Mängel bei Ausführung und bei Kommunikation
Die angeklagten Bauleiter waren innerhalb der mit der Errichtung eines U-Bahn-Tunnels beauftragten ARGE für die Abteilungen Spezialtiefbau und Ingenieurbau verantwortlich. Die Abteilung Spezialtiefbau sollte zunächst eine Schlitzwand als Baugrubenumschließung errichten. Anschließend war die Abteilung Ingenieurbau mit dem Aushub einer bis zu 27 Meter unter dem Straßenniveau liegenden Baugrube beauftragt. Bei den Arbeiten kam es jeweils zu verschiedenen Störungen. So wurden Fugenbleche zwischen den zu errichtenden Lamellen über mehrere Meter zerstört oder entfernt, Messprotokolle zum Aushubvorgang falsch ausgefüllt, Hindernisse lediglich verdrängt und nicht beseitigt sowie eine Lamelle nur unvollständig mit Beton verfüllt. Die Betonfehlstelle war es schlussendlich auch, die nach den Erkenntnissen des Gerichts zu dem verheerenden Einsturz der Baugrube führte.

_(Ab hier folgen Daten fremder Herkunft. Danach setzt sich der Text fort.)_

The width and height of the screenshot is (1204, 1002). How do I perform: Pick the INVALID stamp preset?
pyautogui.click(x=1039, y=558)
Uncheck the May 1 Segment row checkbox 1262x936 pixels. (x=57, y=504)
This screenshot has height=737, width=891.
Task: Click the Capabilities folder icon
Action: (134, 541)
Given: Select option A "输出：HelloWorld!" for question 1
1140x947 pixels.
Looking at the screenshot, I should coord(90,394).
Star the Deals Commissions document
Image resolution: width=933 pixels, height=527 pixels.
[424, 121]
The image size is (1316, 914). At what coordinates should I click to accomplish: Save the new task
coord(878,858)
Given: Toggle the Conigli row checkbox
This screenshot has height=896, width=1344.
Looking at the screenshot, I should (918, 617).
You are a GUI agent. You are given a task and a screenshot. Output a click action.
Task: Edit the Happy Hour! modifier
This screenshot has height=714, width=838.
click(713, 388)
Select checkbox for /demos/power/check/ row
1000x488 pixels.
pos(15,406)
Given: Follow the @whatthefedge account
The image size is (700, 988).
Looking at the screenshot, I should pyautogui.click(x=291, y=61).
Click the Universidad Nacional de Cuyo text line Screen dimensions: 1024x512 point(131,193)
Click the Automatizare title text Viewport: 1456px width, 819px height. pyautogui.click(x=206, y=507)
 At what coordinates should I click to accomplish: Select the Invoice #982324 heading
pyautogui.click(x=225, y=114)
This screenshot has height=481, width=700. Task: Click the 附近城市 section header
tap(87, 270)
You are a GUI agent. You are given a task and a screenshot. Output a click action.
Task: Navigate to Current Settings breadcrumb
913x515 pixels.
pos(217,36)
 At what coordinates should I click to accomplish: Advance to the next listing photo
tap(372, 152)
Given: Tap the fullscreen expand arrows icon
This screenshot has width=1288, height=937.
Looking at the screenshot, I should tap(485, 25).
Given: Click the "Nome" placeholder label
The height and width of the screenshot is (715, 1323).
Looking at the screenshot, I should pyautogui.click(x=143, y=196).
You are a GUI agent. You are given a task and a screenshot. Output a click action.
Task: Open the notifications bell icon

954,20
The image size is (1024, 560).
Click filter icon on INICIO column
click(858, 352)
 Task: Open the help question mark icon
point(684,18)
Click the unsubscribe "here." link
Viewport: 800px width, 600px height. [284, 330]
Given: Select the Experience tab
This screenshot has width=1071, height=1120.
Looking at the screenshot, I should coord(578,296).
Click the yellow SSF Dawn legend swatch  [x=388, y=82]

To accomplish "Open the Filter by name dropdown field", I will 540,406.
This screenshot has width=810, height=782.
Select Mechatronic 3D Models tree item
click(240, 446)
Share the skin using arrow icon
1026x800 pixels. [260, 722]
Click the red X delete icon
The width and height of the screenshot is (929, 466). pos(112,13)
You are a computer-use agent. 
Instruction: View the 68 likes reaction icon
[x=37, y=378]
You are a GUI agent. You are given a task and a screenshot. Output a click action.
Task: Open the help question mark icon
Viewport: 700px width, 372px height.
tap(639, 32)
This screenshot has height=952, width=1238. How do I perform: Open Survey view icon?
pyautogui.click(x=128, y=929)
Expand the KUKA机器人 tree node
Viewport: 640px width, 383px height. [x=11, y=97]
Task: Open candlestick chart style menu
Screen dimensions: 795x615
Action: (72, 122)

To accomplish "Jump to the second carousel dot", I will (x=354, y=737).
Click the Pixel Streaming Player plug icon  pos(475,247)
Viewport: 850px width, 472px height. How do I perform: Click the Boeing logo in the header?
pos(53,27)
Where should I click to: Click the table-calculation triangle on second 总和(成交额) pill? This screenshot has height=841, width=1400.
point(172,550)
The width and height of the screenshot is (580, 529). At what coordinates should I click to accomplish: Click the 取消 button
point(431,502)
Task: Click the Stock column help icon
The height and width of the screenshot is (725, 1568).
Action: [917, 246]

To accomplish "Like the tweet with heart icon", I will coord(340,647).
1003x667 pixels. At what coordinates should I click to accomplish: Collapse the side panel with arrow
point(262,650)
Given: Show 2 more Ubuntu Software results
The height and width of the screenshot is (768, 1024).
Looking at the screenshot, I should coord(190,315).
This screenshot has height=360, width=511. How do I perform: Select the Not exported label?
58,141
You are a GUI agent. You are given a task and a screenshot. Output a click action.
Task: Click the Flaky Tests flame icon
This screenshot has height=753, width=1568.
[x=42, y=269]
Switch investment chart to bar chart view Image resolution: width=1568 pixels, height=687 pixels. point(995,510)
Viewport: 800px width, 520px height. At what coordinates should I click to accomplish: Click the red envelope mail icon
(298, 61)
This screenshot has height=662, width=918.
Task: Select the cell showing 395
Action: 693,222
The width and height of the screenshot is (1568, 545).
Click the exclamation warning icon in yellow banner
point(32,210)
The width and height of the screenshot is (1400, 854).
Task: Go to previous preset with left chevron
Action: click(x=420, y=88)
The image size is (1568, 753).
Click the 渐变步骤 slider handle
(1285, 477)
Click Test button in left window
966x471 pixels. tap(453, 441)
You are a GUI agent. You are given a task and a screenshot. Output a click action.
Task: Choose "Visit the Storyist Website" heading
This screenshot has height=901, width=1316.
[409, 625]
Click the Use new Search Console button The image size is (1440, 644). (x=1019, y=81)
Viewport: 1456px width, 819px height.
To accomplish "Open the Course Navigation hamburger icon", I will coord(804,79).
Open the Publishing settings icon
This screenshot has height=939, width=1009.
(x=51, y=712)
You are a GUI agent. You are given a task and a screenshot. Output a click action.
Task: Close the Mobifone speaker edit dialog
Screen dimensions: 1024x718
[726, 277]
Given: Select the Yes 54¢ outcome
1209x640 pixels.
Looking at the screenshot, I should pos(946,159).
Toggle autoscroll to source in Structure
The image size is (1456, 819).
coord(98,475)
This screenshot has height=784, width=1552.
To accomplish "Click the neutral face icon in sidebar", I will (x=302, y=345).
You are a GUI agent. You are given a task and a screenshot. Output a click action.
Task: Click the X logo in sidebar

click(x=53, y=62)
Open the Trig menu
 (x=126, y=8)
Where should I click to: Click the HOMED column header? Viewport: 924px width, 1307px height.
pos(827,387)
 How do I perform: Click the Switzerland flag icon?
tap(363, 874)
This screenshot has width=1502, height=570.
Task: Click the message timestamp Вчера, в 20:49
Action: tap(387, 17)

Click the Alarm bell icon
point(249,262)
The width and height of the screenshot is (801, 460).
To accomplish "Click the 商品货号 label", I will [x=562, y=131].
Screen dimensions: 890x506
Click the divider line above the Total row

Diese Störungen wurden nicht zuletzt durch die Arbeitsteilung auf der Baustelle begünstigt. So wurden gleich an mehreren Stellen Informationen nicht oder nur unvollständig weitergegeben – oder sogar bewusst falsch dargestellt, um eigene Fehler zu kaschieren. Kontrollen, die dieses Verhalten hätten aufdecken können, fanden nicht statt. Auch eine formale Übergabe der Baustelle nach Abschluss des jeweiligen Gewerks war nicht vorgesehen.
Erste Instanz spricht Bauleiter frei
Die Staatsanwaltschaft warf den Angeklagten daher vor, es als verantwortliche Bauleiter versäumt zu haben, markanten Hinweisen auf Ausführungsmängel bei der Baugrubenumschließung nachzugehen und diese abzustellen. In der Folge sei es zu Undichtigkeiten bei der Baugrubenumschließung und schließlich zu einem schlagartigen Eintritt großer Wasser- und Bodenmassen in die Baugrube gekommen. Diese sei daraufhin zusammen mit dem angrenzenden Stadtarchiv und zwei Wohnhäusern eingestürzt, wobei zwei Menschen begraben wurden.
Das erstinstanzlich entscheidende Landgericht (LG) Köln hatte die zwei angeklagten Bauleiter vom Vorwurf der fahrlässigen Tötung und der Baugefährdung zunächst freigesprochen. Soweit es ihnen Sorgfaltspflichtverletzungen nachweisen konnte, betrafen diese lediglich solche Störungen, die für den Einsturz der Baugrube nicht ursächlich waren. Aus Sicht der Bundesrichter hatte das LG Köln den Umfang der bestehenden Sorgfaltspflichten aber unzutreffend bestimmt und den Vertrauensgrundsatz bei arbeitsteiligem Handeln überdehnt. Das LG Köln muss daher nun erneut über die Angeklagten befinden und dabei die Auffassung des BGH zu den Sorgfaltsmaßstäben berücksichtigen – was auch für die zukünftige Praxis auf Baustellen nur empfohlen werden kann.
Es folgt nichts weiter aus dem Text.